> **Your assignment**
In the records below, find the lines that include the string "section" and report how many there are, nothing else.

Pixel coordinate grounding data
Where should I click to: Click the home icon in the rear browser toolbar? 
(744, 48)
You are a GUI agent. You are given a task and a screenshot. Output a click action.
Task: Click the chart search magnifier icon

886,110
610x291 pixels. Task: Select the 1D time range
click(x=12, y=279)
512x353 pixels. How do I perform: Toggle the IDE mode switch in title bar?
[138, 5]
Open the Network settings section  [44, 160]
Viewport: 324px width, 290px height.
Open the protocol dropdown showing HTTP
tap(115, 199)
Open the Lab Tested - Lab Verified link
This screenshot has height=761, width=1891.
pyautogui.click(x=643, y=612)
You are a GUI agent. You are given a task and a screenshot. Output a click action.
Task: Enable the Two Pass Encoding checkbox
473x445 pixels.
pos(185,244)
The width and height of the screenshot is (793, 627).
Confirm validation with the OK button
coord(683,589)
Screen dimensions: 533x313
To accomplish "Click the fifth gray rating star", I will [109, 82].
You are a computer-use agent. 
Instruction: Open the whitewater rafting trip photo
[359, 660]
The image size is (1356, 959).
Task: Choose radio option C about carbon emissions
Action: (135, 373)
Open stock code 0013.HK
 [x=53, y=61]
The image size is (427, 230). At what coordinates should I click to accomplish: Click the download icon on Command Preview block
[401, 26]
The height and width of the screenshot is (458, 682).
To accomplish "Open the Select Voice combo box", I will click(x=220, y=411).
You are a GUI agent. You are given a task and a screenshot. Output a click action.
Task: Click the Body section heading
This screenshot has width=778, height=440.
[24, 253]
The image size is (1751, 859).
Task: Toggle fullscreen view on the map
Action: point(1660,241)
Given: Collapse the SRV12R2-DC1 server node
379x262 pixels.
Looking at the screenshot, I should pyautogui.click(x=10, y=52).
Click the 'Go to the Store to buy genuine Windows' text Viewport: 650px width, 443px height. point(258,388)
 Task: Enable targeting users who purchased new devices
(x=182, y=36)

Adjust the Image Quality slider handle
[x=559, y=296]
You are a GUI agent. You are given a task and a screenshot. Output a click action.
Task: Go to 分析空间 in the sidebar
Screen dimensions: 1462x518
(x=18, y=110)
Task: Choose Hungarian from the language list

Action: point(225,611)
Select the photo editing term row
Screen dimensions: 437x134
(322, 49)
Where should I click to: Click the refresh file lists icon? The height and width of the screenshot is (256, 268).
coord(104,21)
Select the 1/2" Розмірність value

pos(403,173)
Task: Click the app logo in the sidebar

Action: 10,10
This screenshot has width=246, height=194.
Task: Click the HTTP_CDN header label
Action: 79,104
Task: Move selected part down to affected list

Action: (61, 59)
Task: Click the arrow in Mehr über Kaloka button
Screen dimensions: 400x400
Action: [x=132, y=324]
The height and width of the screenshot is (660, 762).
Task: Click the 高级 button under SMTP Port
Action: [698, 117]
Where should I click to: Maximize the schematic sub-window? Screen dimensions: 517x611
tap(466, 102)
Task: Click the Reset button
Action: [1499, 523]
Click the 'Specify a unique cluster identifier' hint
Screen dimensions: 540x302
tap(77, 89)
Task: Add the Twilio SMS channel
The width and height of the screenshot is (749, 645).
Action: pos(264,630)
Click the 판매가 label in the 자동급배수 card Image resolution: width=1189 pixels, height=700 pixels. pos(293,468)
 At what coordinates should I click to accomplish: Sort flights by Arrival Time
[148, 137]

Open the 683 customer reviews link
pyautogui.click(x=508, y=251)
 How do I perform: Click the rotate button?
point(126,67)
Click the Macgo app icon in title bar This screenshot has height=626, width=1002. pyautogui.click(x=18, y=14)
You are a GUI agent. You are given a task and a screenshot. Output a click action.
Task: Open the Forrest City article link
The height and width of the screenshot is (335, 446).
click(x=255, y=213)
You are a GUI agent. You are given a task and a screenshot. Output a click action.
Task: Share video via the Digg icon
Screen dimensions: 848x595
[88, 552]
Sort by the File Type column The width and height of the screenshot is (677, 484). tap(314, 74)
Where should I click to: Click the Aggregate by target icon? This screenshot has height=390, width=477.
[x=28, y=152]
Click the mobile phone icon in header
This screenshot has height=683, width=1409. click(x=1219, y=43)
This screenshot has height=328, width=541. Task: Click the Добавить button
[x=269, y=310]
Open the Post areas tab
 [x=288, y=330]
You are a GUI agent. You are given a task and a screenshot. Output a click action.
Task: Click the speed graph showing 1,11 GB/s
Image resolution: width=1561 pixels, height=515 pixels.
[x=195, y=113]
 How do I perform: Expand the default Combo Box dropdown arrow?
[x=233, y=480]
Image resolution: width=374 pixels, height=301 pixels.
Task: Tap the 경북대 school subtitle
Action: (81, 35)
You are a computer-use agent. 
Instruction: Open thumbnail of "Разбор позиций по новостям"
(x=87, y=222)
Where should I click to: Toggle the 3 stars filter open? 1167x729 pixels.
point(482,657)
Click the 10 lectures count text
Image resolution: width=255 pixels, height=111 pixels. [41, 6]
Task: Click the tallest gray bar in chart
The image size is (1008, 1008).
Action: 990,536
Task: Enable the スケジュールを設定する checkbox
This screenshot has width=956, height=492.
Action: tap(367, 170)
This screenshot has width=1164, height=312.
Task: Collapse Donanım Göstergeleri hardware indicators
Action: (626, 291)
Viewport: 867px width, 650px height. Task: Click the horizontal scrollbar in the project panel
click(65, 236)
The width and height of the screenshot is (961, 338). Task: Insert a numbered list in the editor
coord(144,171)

> **Answer space**
2